“Despropositado e malicioso”: Miguel Relvas nega qualquer ato de gestão na Tecnoforma

É “despropositado e malicioso associar o meu nome a eventuais atos concretos de aplicação dos programas, realizados pela empresa [Tecnoforma]”, afirma Miguel Relvas, em comunicado enviado às redações.

Cristina Bernardo

O antigo governante Miguel Relvas, responsável pelo programa Foral, ao abrigo do qual a Tecnoforma foi financiada entre 2000 e 2006, garante que nada teve a ver com a gestão da empresa Tecnoforma e que as ligações que lhe são imputadas ao caso de mau uso de verbas comunitárias são “despropositadas e maliciosas”.

É “despropositado e malicioso associar o meu nome a eventuais atos concretos de aplicação dos programas, realizados pela empresa referenciada”, afirma Miguel Relvas, em comunicado enviado às redações. “A ligação do meu nome a atos de gestão dessa empresa é capciosa e susceptível de lesar a minha honra”. 

Segundo informação revelada pelo jornal ‘Público’ esta segunda-feira, a Comissão Europeia concluiu que houve fraude na gestão de fundos comunitários atribuídas à Tecnoforma a um projeto de formação de pessoal para os aeródromos e heliportos municipais da região centro do país.

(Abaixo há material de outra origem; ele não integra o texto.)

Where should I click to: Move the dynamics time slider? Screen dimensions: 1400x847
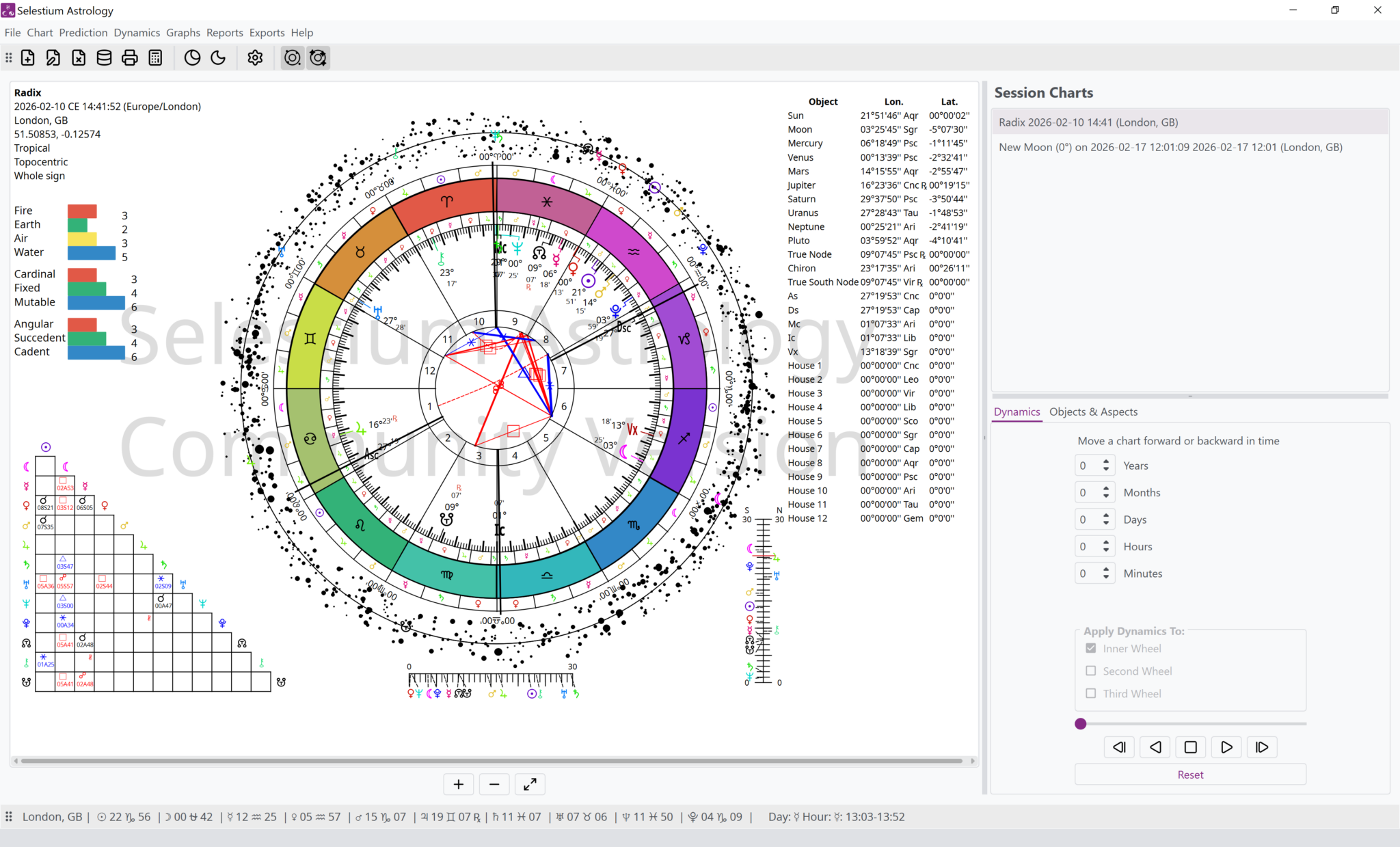(x=1080, y=723)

O antigo primeiro-ministro Pedro Passos Coelho foi consultor e administrador da empresa, à qual Miguel Relvas estaria alegadamente relacionado.

Em Portugal, os dois inquéritos abertos ao caso – um no Departamento Central de Investigação e Ação Penal (DCIAP) e outro no Departamento de Investigação e Ação Penal de Coimbra (DIAP), – acabaram encerrados e arquivados em setembro deste ano. No entanto, as conclusões da Comissão Europeia vieram relançar o caso, exigindo a devolução de seis milhões de euros provenientes de fundos comunitários, que foram mal empregues pela Tecnoforma.

O social-democrata lembra que a investigação do gabinete anti-fraude da Comissão Europeia (OLAF) começou ainda antes de o próprio exercer funções de secretário de Estado. Miguel Relvas salienta ainda que não lhe cabia a ele, mas sim à Comissão de Coordenação e Desenvolvimento Regional do Centro aprovar os projetos financiados por fundos comunitários.

“Em circunstância alguma têm a ver comigo ou com a minha atividade política passada que sempre pautei pelo escrupuloso respeito do interesse público”, sustenta Miguel Relvas, lembrando que “não existem elementos probatórios suficientes que permitam concluir que a Tecnoforma tenha, de algum modo, sido favorecida, lícita ou ilicitamente, pela Secretaria de Estado da Administração Local”.